Center for Hypersonics and Entry Systems Studies (CHESS)
Center leadership: Kelly Stephani, Tonghun Lee
CHESS is a multidisciplinary team of researchers in The Grainger College of Engineering, with headquarters in the Department of Aerospace Engineering. CHESS draws from expertise in state-of-the-art experimental facilities and high-performance computing to support fundamental advances in hypersonics and entry system technologies. Through this research enterprise, CHESS is dedicated to enabling new advances in hypersonics and creating a pipeline of young talent through excellence in research, education, and mentorship.
Center for UAS Propulsion (CUP)
Academic Lead at Illinois and Center Host: Tonghun Lee
CUP is an Army Led DoD Research Center and part of ARL-Central dedicated to research and development of next-generation UAV propulsion systems. Collaboration between the DoD, partner universities, and industry is promoted within CUP to develop core technologies for advanced multi-fuel capable hybrid propulsion systems, auxiliary systems, and control architecture.
Fracture Control Program (FCP)
Director: Huseyin Sehitoglu
The Fracture Control Program (FCP) has had a rich history at Illinois since its inception in 1971. By focusing on the needs and strategic interests of its sponsoring companies, the FCP aims to foster substantial progress and technology transfer in the area of durability modeling and materials databases.

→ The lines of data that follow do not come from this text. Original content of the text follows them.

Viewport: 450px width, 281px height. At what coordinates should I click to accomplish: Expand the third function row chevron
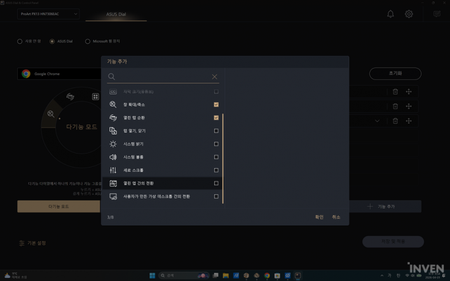point(377,121)
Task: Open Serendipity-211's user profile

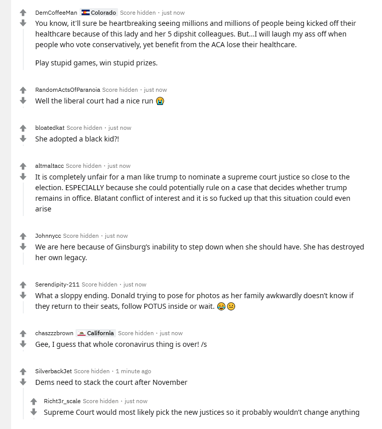Action: click(x=57, y=284)
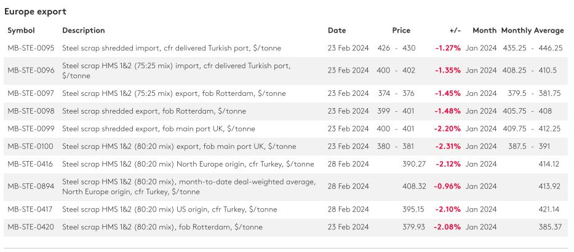
Task: Select symbol MB-STE-0097
Action: (x=31, y=93)
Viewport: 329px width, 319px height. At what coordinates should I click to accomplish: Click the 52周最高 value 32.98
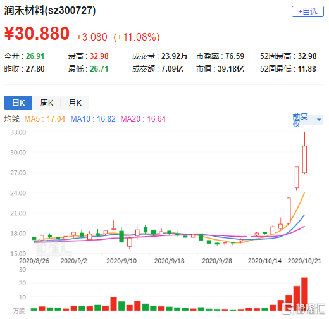[x=307, y=56]
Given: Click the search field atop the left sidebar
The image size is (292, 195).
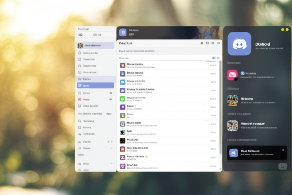Looking at the screenshot, I should click(96, 35).

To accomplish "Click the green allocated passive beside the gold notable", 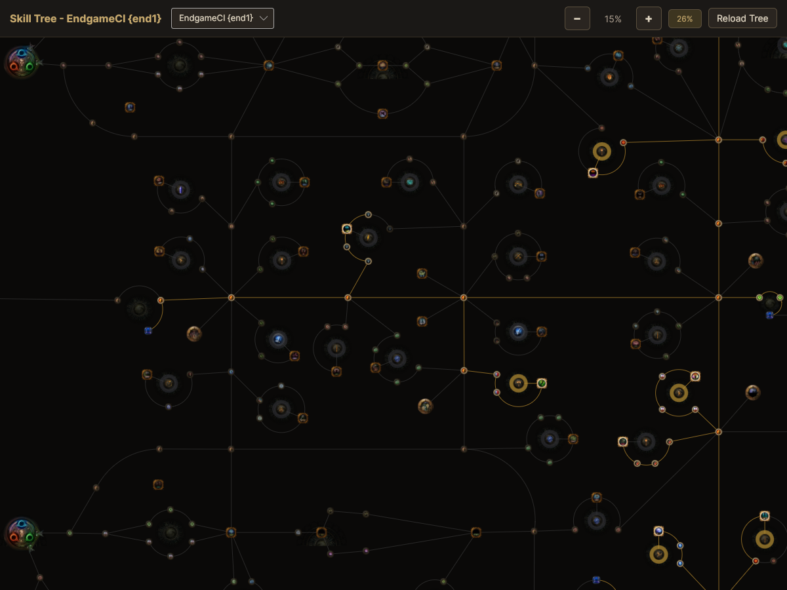I will pos(542,384).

International Institute for Carbon-Neutral Energy Research (I2CNER)
Founding Director: Petros Sofronis
Establishing international academic collaborations between Illinois and Kyushu University in Japan, I2CNER contributes significantly to the advancement toward a carbon-neutral energy society. Its research focuses on the production, storage, and utilization of hydrogen as a fuel, and the exploration of CO2 capture and storage or the conversion of CO2 to a useful product.
NSF Illinois Materials Research Science and Engineering Center
(I-MRSEC)
Director: Harley Johnson
IRG2 Project Leader: Arend van der Zande
Part of the larger NSF-funded center, the research team for “Active interfaces between highly deformable nanomaterials,” aims to bridge hard-material electronic design with the adaptability of nature to engineer new electronic devices that can change shape without losing functionality, like truly wearable electronics, implantable biosensors, and medical diagnostic technologies.

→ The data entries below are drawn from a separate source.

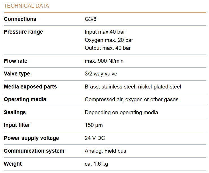Click the Media exposed parts label
209x173 pixels.
tap(30, 87)
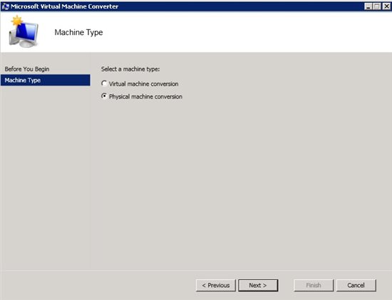Open the Machine Type step in sidebar
Screen dimensions: 392x300
point(45,80)
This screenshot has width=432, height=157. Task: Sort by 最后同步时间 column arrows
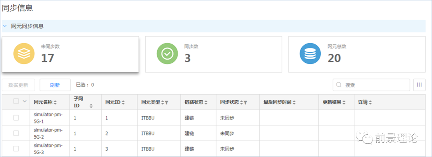click(294, 103)
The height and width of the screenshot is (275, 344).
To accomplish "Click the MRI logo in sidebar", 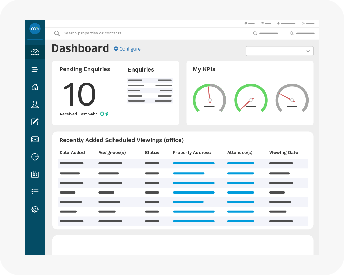I will coord(35,29).
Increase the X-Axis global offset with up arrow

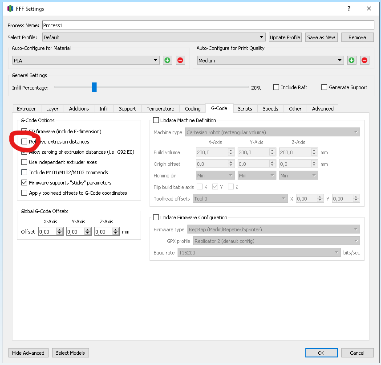pos(60,230)
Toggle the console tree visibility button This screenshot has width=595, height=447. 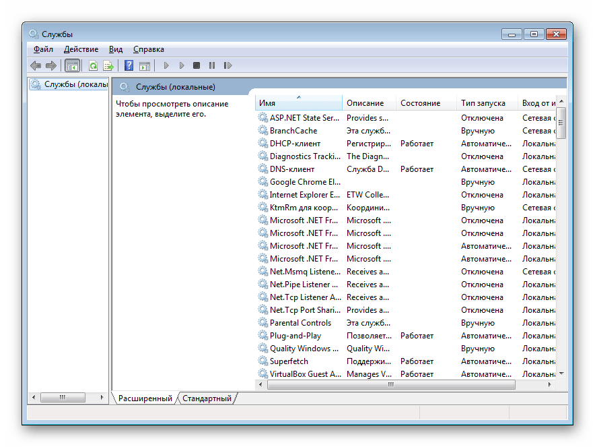(72, 65)
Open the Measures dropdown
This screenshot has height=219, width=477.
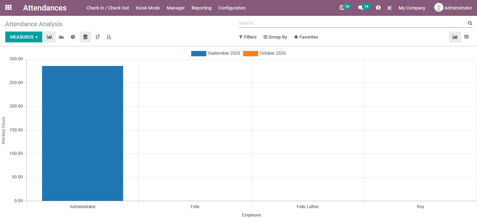click(23, 37)
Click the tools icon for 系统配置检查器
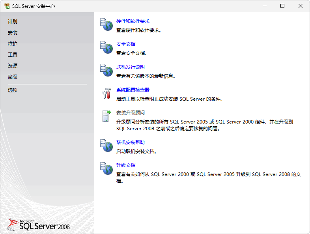Image resolution: width=310 pixels, height=234 pixels. [x=106, y=93]
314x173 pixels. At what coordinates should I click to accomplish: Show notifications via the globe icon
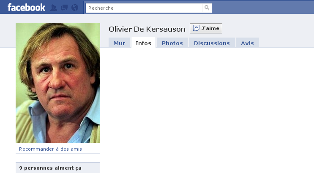tap(75, 8)
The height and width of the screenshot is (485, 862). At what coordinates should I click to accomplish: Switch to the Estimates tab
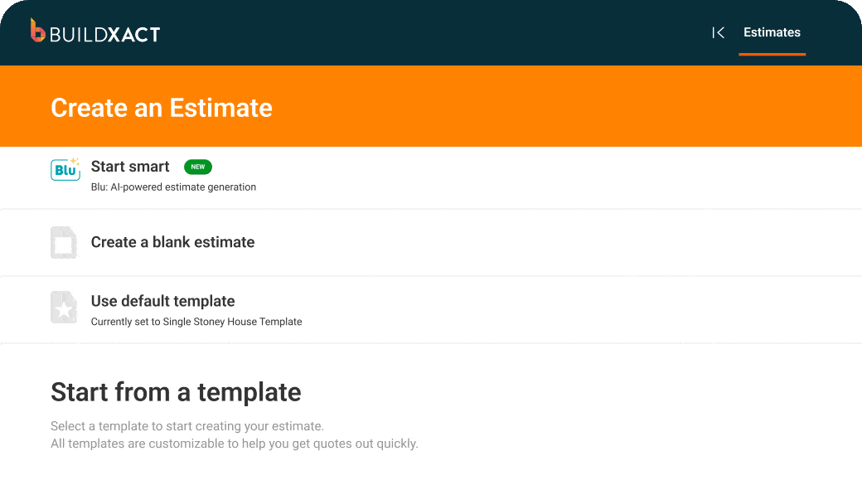772,32
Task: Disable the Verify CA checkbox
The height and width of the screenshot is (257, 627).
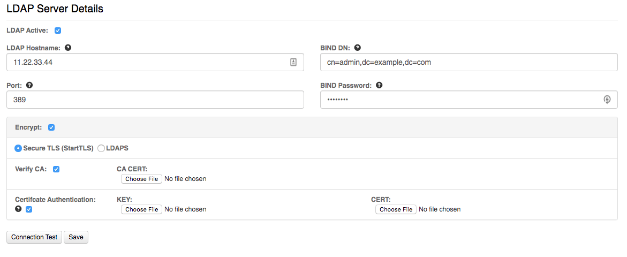Action: point(56,169)

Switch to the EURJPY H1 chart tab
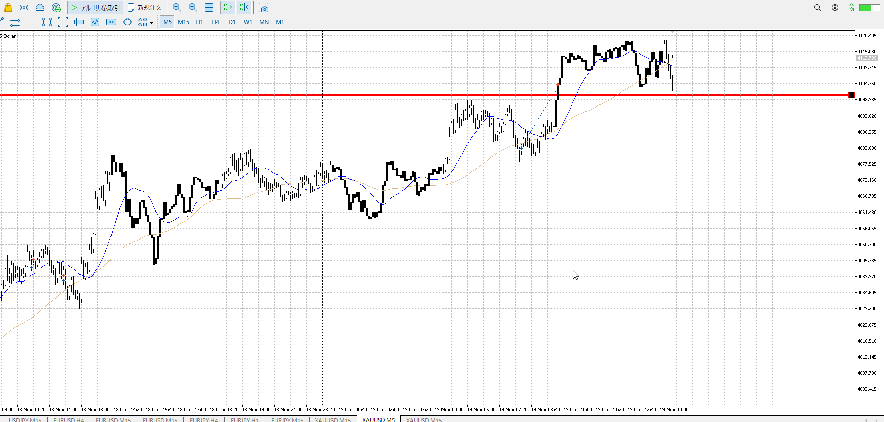[x=244, y=419]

Illinois Quantum and Microelectronics Park
Illinois Quantum and Microelectronics Park
Director: Harley Johnson
This quantum focused research and development campus in Chicago is managed by a University of Illinois-led organization on behalf of the State of Illinois and Governor J.B. Pritzker. Launched in 2024, this massive transformational project was seeded by $500 million in state funding, plus significant additional federal and industry support.

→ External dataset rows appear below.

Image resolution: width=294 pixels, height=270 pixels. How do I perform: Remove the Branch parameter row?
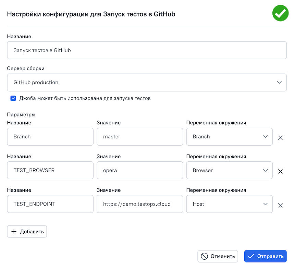pos(280,138)
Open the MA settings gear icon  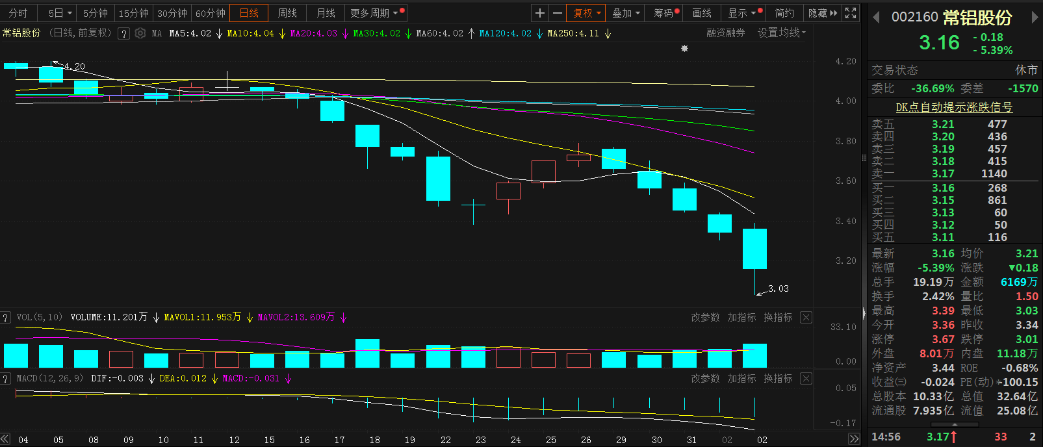click(140, 33)
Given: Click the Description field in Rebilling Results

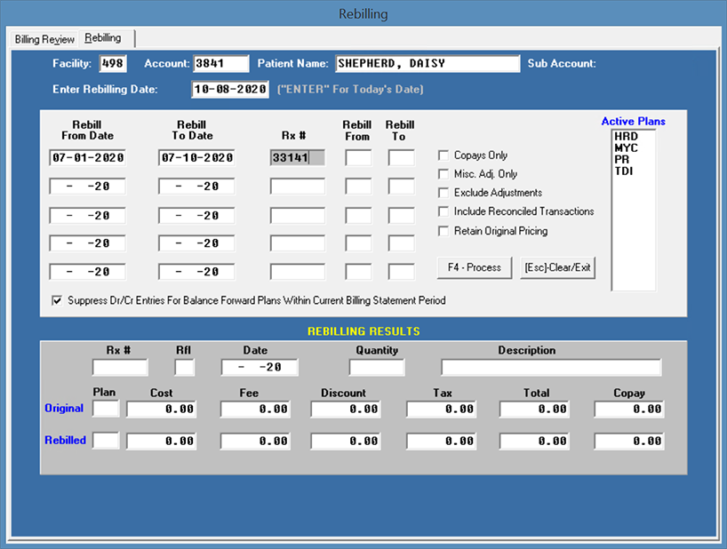Looking at the screenshot, I should [x=551, y=368].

NSF Data and Informatics Graduate Intern-Traineeship: Materials at the Atomic Scale (DIGI-MAT)
Founding Director: Harley Johnson
Current Director: Dallas Trinkle (MatSE)
With a $3M NSF training grant and with engagement from six engineering departments, Illinois graduate students now have the infrastructure available to pursue interdisciplinary training and obtain career-aligned skills through a PhD-level certificate program combining materials and data science.
Center for Power Optimization of Electro-Thermal Systems (POETS)
Director: Kiruba Haran (ECE)
POETS addresses the thermal and electrical challenges surrounding electrified vehicle mobility as a single system. Their work is enabling the manufacture of lighter, more compact, and more efficient systems for electric vehicles, airplanes, construction equipment, and other applications of electrified mobility.